Task input Block Start

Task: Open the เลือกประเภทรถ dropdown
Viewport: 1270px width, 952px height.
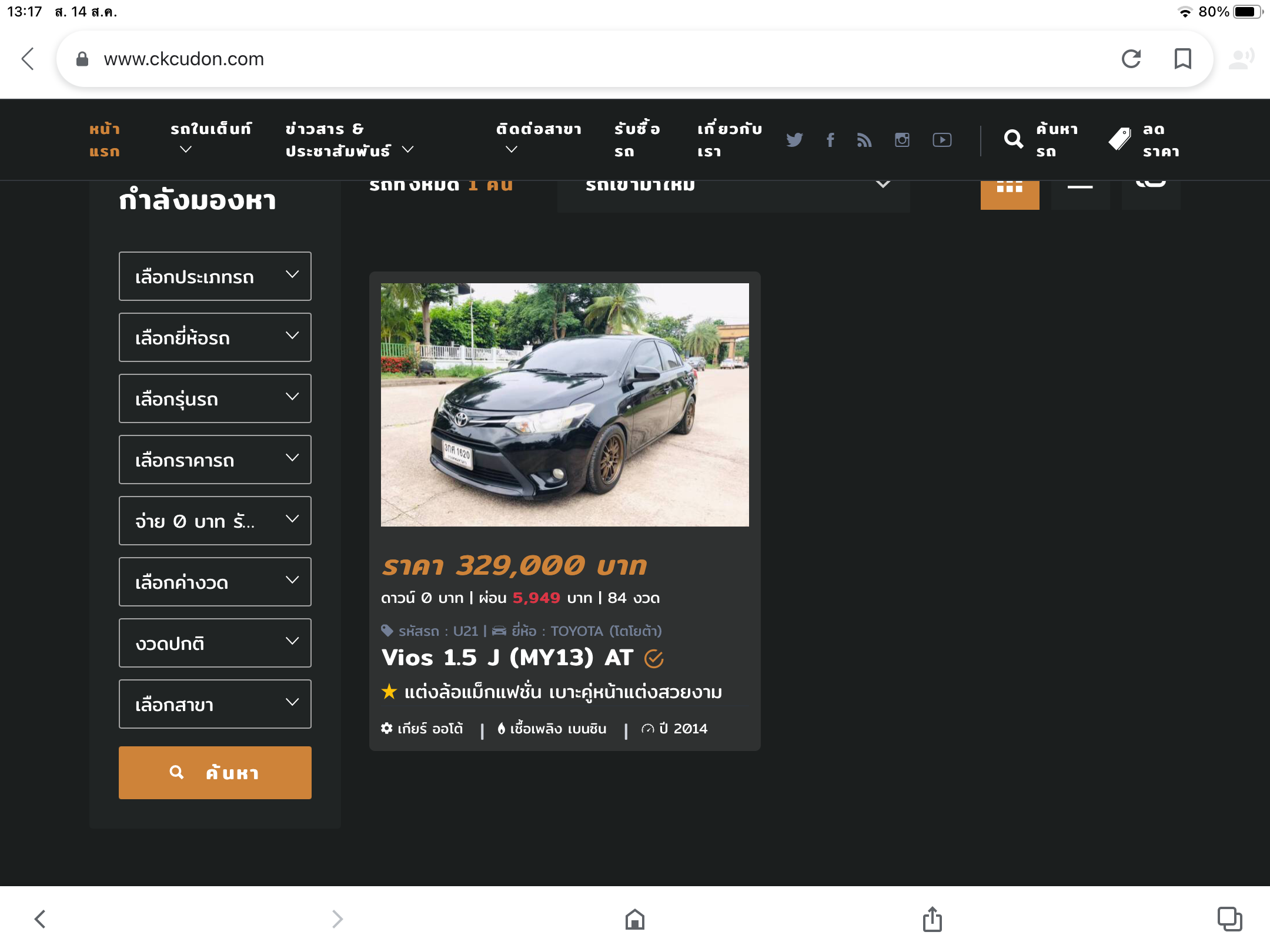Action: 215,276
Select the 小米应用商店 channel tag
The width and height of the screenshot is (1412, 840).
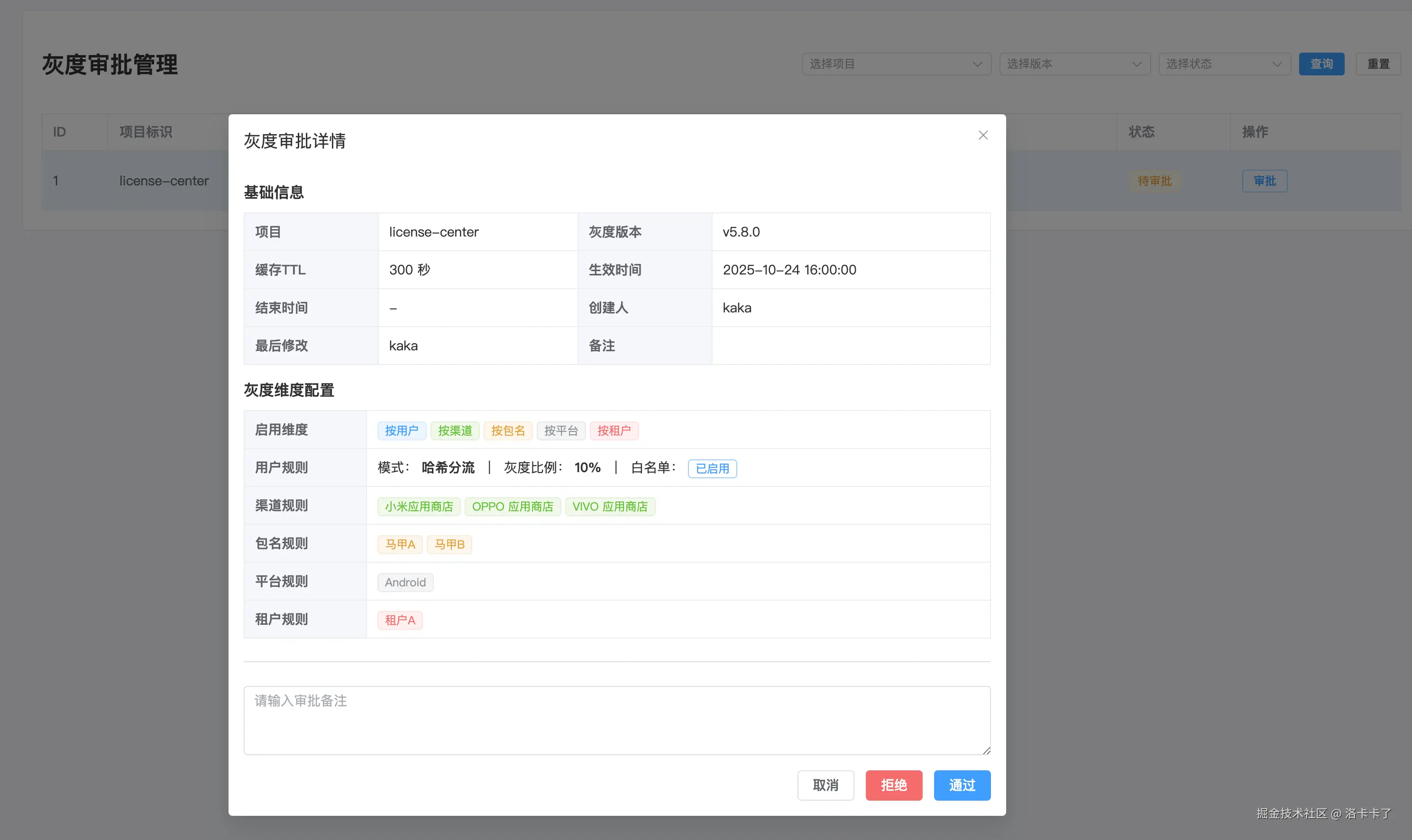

Task input Block End

● **Work instruction**: The line that contains "Viewport: 1270px width, 952px height." opens the part to copy, and the last line of the records closes it; set down those lines exactly, pictures excluded.

● **Completed exercise**:
Viewport: 1270px width, 952px height.
Action: 215,276
Select the 小米应用商店 channel tag
The width and height of the screenshot is (1412, 840).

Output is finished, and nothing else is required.